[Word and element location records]
**********

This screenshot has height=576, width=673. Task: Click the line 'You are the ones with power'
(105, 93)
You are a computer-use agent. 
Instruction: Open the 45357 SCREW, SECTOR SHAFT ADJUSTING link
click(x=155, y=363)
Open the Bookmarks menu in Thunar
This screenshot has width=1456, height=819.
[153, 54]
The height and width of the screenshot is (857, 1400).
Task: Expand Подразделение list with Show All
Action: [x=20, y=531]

**********

SHORT EXERCISE:
Rewrite the lines above, replacing "Instruction" with "Directive" and leaving everything else unchanged.

SOLVED PROBLEM:
This screenshot has height=576, width=673. Task: Click the line 'You are the ones with power'
(105, 93)
You are a computer-use agent. 
Directive: Open the 45357 SCREW, SECTOR SHAFT ADJUSTING link
click(x=155, y=363)
Open the Bookmarks menu in Thunar
This screenshot has width=1456, height=819.
[153, 54]
The height and width of the screenshot is (857, 1400).
Task: Expand Подразделение list with Show All
Action: [x=20, y=531]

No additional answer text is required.